### Collected data entries
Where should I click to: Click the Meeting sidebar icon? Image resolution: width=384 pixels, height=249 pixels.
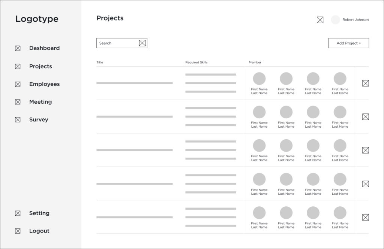pos(18,102)
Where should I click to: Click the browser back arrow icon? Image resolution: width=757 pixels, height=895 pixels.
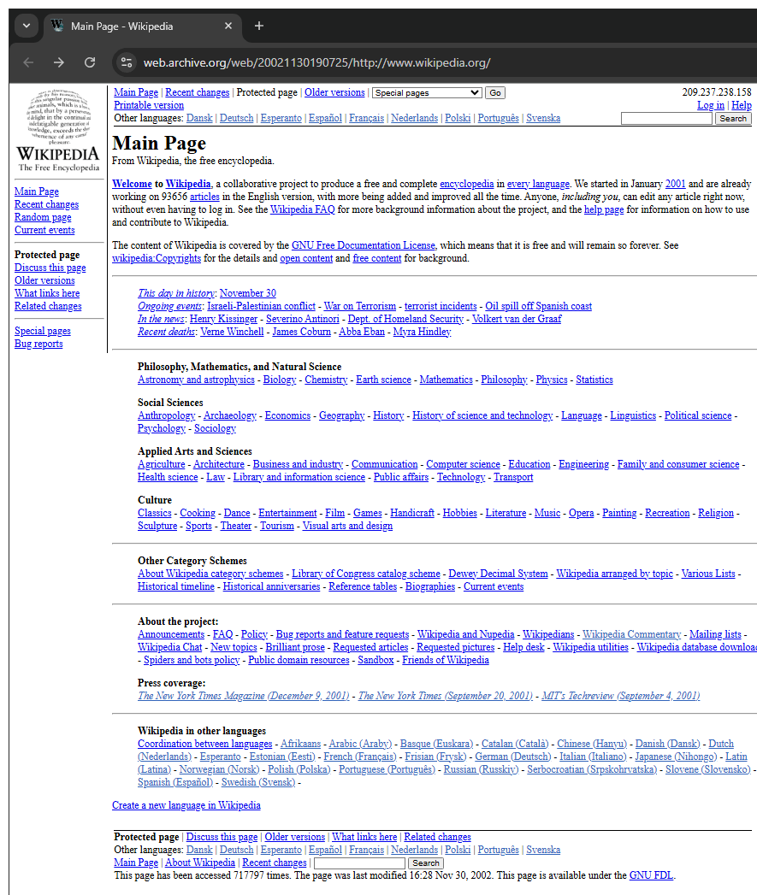27,62
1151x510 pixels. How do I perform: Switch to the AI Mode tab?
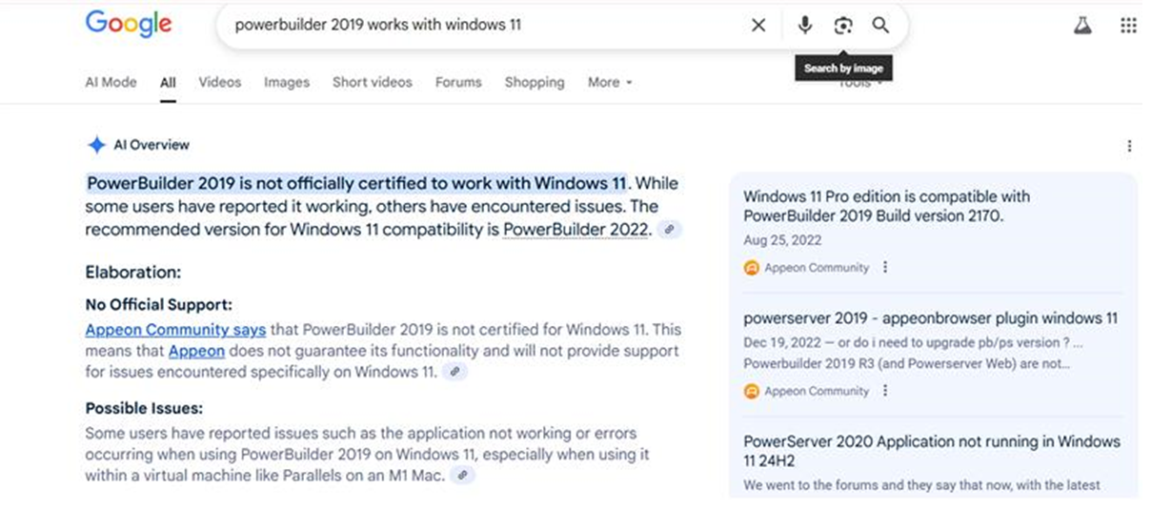[111, 83]
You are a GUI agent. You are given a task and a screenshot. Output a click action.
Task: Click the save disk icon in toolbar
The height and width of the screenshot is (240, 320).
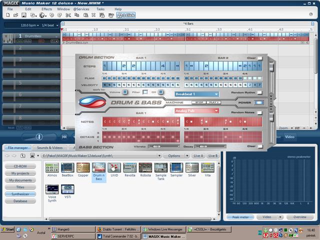tap(23, 16)
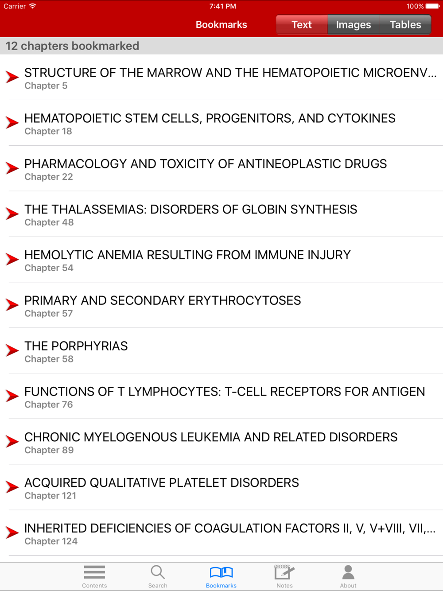Click red arrow beside The Porphyrias
This screenshot has height=591, width=443.
coord(12,350)
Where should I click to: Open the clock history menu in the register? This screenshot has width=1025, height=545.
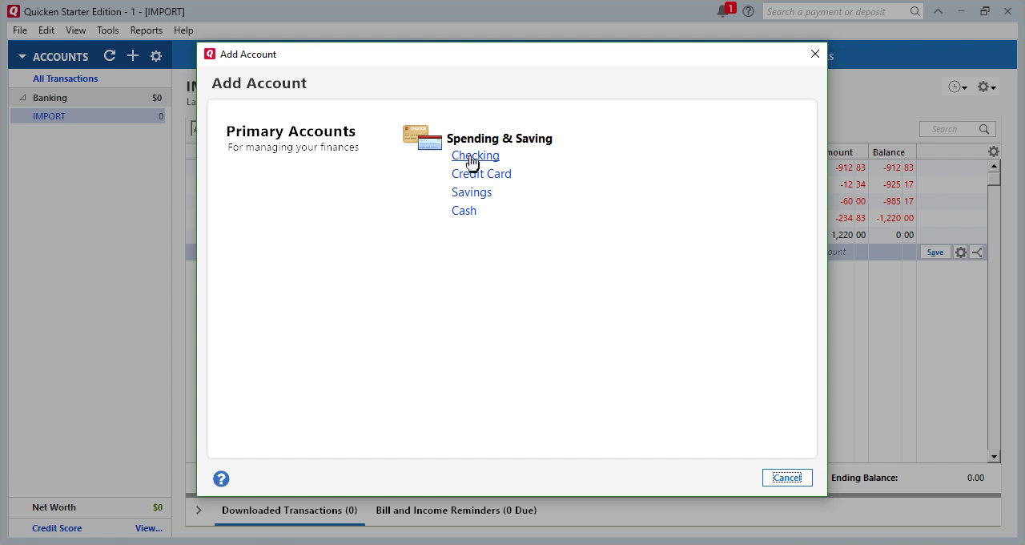click(954, 86)
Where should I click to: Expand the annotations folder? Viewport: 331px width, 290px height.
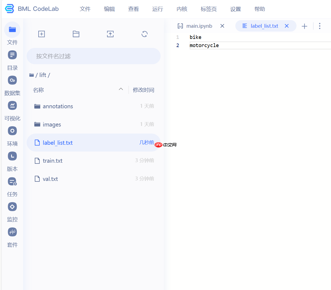[58, 106]
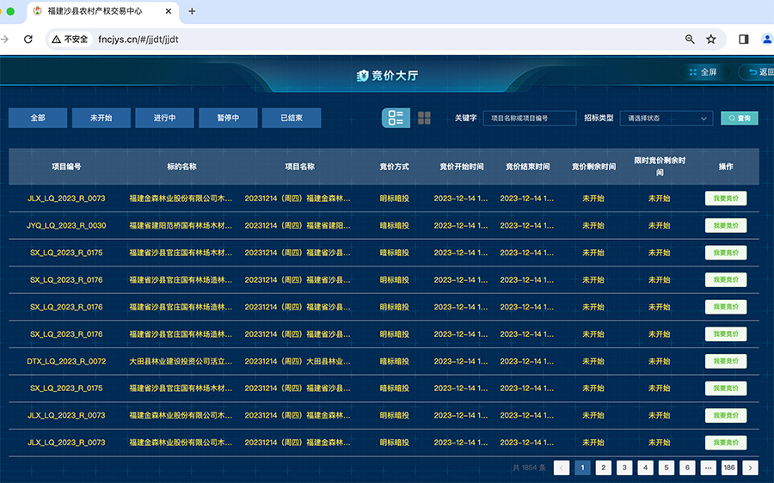Go to next page of results

click(x=750, y=468)
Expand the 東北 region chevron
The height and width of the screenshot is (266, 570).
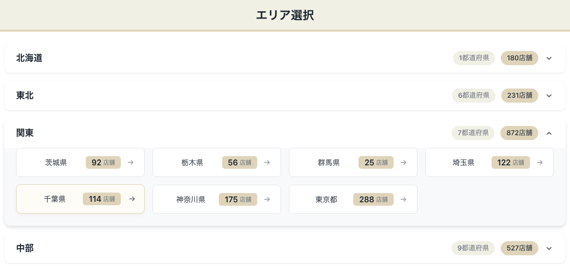[x=549, y=96]
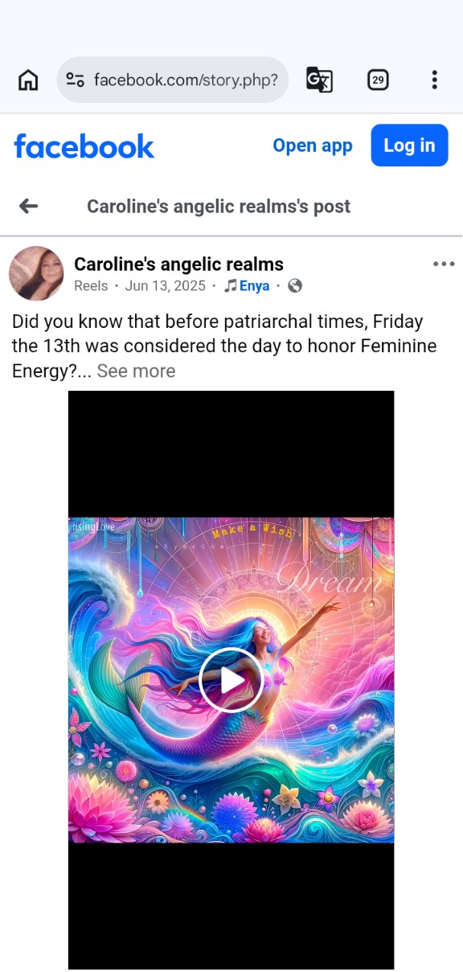Image resolution: width=463 pixels, height=972 pixels.
Task: Open the tab switcher showing 29
Action: pos(378,80)
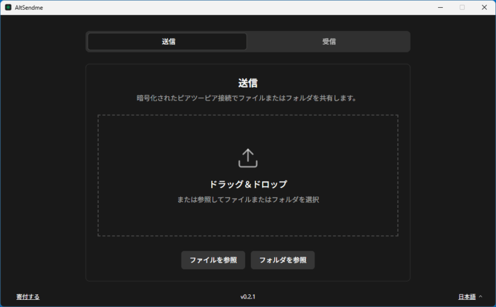This screenshot has height=307, width=496.
Task: Click the chevron arrow next to 日本語
Action: pos(481,297)
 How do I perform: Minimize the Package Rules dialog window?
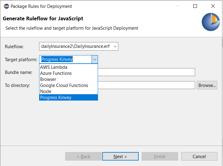click(178, 6)
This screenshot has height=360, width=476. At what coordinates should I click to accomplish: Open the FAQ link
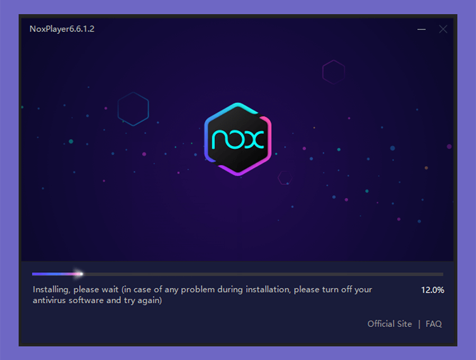(434, 324)
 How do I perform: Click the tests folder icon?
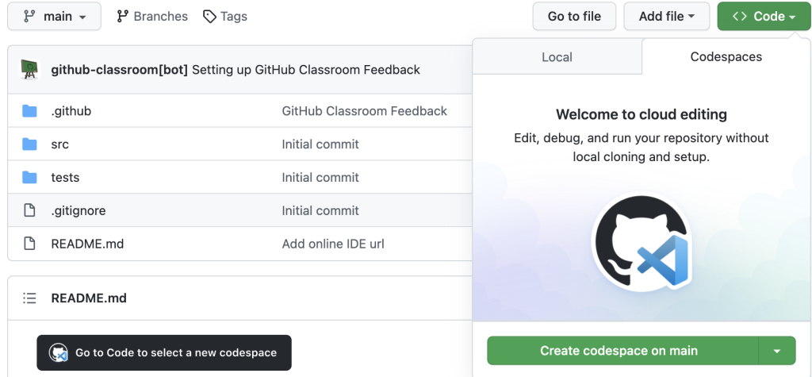coord(30,178)
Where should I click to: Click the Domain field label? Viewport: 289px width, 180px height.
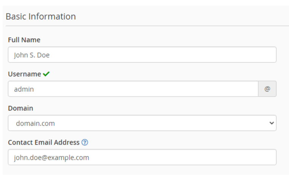tap(21, 108)
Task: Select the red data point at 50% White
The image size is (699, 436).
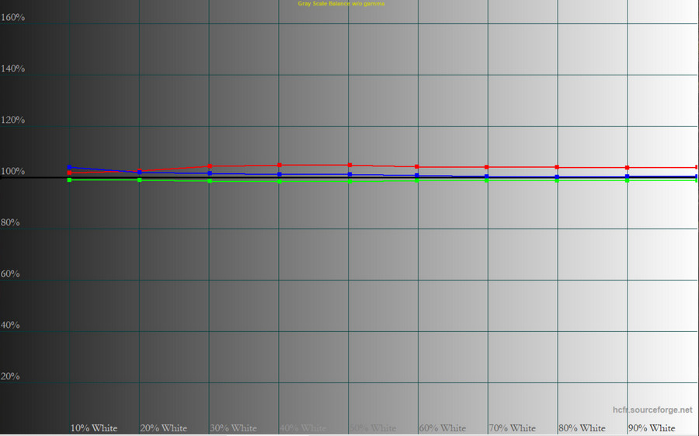Action: click(x=349, y=165)
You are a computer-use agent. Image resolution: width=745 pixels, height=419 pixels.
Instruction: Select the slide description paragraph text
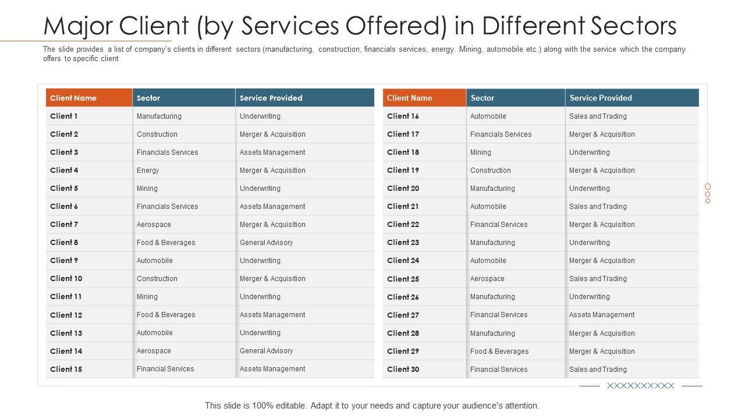pos(364,54)
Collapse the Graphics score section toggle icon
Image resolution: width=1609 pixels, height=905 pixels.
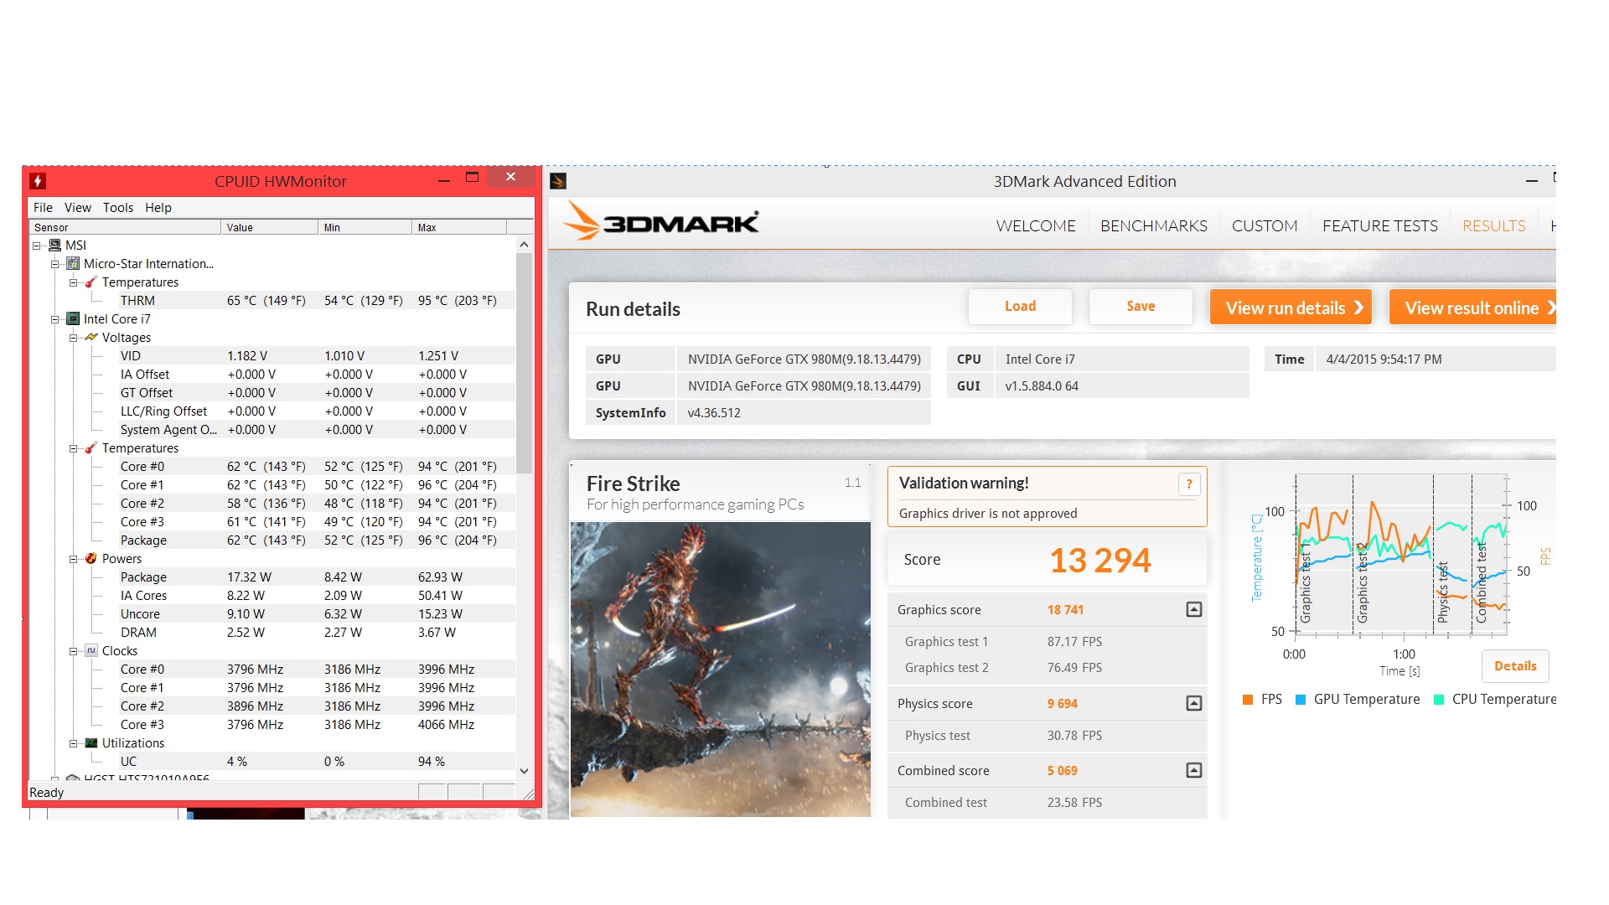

### Your instructions
Locate the word "agent" in the data above. Copy every line carrying it.

### Reply to the exercise
You are a GUI agent. You are given a task and a screenshot. Output a click action.
You are a computer-use agent. Image resolution: width=745 pixels, height=419 pixels.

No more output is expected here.